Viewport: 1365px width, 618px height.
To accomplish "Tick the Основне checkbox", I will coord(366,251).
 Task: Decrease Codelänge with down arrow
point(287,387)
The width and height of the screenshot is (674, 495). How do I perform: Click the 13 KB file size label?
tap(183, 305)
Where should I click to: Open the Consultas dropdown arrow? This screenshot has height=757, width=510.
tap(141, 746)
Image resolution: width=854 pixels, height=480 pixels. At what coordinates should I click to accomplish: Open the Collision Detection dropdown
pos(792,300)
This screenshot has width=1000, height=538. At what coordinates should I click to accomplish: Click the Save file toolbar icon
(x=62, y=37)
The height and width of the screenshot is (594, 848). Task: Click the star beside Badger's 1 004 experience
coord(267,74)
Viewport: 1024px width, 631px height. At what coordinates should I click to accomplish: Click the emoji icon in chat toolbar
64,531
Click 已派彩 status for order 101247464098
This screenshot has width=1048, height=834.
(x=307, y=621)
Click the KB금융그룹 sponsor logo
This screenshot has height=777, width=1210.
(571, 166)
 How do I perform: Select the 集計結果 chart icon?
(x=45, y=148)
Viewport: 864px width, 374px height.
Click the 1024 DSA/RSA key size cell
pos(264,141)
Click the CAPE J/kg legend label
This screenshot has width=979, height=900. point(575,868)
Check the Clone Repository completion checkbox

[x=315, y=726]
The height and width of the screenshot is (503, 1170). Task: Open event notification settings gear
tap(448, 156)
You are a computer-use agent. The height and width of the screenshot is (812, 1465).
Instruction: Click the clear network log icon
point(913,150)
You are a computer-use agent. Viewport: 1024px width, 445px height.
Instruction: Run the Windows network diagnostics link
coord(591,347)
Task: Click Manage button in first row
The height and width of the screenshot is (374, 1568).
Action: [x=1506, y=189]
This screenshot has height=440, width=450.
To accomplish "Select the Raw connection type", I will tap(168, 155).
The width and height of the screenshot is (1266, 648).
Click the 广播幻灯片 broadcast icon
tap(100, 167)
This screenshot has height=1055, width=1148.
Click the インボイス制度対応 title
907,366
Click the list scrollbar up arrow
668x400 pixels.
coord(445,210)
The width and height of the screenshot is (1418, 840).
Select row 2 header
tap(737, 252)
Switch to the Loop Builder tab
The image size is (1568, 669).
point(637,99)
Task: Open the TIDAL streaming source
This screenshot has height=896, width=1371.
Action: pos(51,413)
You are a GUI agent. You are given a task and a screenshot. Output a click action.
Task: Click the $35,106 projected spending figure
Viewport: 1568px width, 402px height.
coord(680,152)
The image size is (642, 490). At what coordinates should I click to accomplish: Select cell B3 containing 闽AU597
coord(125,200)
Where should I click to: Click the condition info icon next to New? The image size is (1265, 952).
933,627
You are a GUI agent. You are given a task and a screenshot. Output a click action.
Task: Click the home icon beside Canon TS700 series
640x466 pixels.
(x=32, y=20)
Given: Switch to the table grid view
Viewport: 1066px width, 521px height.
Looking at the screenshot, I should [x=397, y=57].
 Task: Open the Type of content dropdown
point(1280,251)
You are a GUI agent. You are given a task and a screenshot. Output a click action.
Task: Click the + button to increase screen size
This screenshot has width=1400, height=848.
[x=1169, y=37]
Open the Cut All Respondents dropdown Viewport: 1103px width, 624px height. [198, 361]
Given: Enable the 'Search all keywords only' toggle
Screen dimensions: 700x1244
********
§ **What to work on**
Lay out the lines from the one containing "Where should I click to: Click" through the end of the items as a numbered list, both ends included and blank lines omitted.

§ **Task output**
1. Where should I click to: Click the condition info icon next to New? The image size is (1265, 952).
2. 933,627
3. You are a GUI agent. You are given a task and a screenshot. Output a click action.
4. Task: Click the home icon beside Canon TS700 series
5. 640x466 pixels.
6. (x=32, y=20)
7. Given: Switch to the table grid view
8. Viewport: 1066px width, 521px height.
9. Looking at the screenshot, I should [x=397, y=57].
10.  Task: Open the Type of content dropdown
11. point(1280,251)
12. You are a GUI agent. You are given a task and a screenshot. Output a click action.
13. Task: Click the + button to increase screen size
14. This screenshot has width=1400, height=848.
15. [x=1169, y=37]
16. Open the Cut All Respondents dropdown Viewport: 1103px width, 624px height. [198, 361]
17. Given: Enable the 'Search all keywords only' toggle
18. Screen dimensions: 700x1244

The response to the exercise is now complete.